Start SOURCE

Regulator's Report Release

RELEASE TURNAROUND: REFORM AGENDA FOR ’S ENVIRONMENTAL REGULATORS

The Centre for Science and Environment recently published a report on the state of India’s environmental regulatory institutions and its reform agenda.

 

The report primarily deals with the environmental regulators’ capacity and performance in monitoring and enforcing laws, rules and regulations in the country. We have also conducted an on-line opinion poll of industry and civil society organisations to know their perceptions about the performance of the pollution control boards.

The report and its recommendations were discussed on 17th August, 2009 at a meeting in which Chairpersons and Member Secretaries of 20 pollution control boards participated.  The report finds the following:

 

  1. Our assessment is that the pollution control boards do not have capacity - financial and human - to implement compliance and enforcement programmes in the country. There is no credible deterrence for non-compliance, as pollution control boards conduct few inspections, undertake fewer monitoring and sample collection and initiate enforcement action against even fewer companies.

  2. There is no standard definition, guideline or manual for what constitutes inspection, compliance and enforcement in the country – different state pollution control boards interpret it differently. The result is that no one can say what proportion of the regulatory basket in the country is complying with standards.

End SOURCE
Start LISTED ENTRIES

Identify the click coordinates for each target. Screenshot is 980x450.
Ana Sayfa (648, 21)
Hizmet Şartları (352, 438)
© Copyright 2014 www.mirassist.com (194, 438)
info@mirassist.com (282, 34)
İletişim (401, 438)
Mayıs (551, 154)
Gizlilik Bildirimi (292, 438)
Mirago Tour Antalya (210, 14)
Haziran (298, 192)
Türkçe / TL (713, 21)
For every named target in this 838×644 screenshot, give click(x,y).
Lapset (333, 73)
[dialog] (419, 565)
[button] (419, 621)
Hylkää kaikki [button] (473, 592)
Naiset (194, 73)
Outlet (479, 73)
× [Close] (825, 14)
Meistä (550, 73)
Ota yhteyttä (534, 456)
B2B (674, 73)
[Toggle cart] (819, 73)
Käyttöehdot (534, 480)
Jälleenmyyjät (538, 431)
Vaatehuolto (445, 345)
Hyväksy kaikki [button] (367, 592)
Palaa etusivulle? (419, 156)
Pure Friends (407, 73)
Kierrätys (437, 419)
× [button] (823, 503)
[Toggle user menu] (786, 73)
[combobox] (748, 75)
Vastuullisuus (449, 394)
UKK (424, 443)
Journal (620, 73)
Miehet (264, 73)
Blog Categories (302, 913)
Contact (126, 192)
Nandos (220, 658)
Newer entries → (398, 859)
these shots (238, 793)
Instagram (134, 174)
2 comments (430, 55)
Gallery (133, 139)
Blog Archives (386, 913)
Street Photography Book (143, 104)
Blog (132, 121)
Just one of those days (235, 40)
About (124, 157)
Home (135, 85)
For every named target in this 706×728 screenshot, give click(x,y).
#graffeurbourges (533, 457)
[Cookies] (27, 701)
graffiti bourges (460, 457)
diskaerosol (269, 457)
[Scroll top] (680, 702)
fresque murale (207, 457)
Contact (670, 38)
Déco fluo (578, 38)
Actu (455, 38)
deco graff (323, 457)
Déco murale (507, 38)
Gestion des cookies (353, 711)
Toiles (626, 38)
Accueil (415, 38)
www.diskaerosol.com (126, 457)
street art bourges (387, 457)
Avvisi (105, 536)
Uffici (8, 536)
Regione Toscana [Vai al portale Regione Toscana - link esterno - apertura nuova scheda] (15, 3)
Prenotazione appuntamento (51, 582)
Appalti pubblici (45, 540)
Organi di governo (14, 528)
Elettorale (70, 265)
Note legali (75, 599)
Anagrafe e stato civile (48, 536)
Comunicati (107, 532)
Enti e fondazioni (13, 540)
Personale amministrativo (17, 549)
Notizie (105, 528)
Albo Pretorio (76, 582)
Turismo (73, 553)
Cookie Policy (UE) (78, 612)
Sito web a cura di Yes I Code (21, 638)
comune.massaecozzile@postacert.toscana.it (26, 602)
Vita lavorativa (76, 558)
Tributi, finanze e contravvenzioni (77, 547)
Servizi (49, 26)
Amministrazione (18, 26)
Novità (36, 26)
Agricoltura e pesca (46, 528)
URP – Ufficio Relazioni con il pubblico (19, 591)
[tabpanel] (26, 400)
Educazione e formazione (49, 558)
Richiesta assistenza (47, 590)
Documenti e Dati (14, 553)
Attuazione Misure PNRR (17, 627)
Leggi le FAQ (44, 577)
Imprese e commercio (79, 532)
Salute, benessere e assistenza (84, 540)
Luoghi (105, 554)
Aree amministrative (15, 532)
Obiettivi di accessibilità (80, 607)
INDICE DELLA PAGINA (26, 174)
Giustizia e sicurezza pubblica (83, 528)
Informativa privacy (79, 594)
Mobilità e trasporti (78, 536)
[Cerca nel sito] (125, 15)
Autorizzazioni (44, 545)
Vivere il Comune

End LISTED ENTRIES

EXERCISE OBJECTIVE:
Could you extend the report on India's environmental regulators, picking up after its last sentence? These entries have no connection to the report on India's environmental regulators.

THE OUTPUT:
  3. The worst part is that there is no mechanism in place to hold pollution control boards accountable for non-performance – we have not defined any success or failure standards for them. The result is that people have by and large lost faith in the capability of the pollution control boards in improving environmental quality in the country.

  4. Our assessment also shows that though the area of pollution monitoring and enforcement has become highly specialised, there is no structured programme in place to upgrade the knowledge and skills of the scientific and technical personnel of the pollution control boards. No national minimum training requirement has been prescribed and a very small proportion of the staff actually avail any training. The result is, there is a huge knowledge and skill gap in the pollution control boards.

Based on the assessment we have come out with a reform agenda which recommends the following:

  • Introduce a national-level guideline to indicate staff requirements based on the characteristics of the regulatory basket and the expanding role of the pollution control boards;
  • Develop and disseminate standard guidance manuals on different facets of inspection, compliance and enforcement for different statutes/regulations and apply it uniformly across the country;

  • Develop and implement priority and targeted programmes for compliance and enforcement for the small-scale sector which should include compliance assistance as well as credible deterrence for non-compliance;

  • Institutionalise the process and procedure to use self-monitoring, self-recordkeeping, and self-reporting data for compliance enforcement. Make the self-monitored data public to allow greater public scrutiny of the performance of the industries as well of the pollution control boards;

  • Institutionalise an appropriate civil administrative authority within pollution control boards to directly impose financial penalties on companies for certain categories of violation;
  • Develop a uniform nation-wide computerised system to collect, collate and disseminate monitoring, inspection, compliance and enforcement data;
  • Set up a mechanism to upgrade knowledge and skills of the staffs of pollution control boards at all level. Prescribe a national minimum training requirement for new recruits and mid-career training for the middle-level and senior officers.

This assessment we believe is critical as the country faces new and even more urgent environmental challenges.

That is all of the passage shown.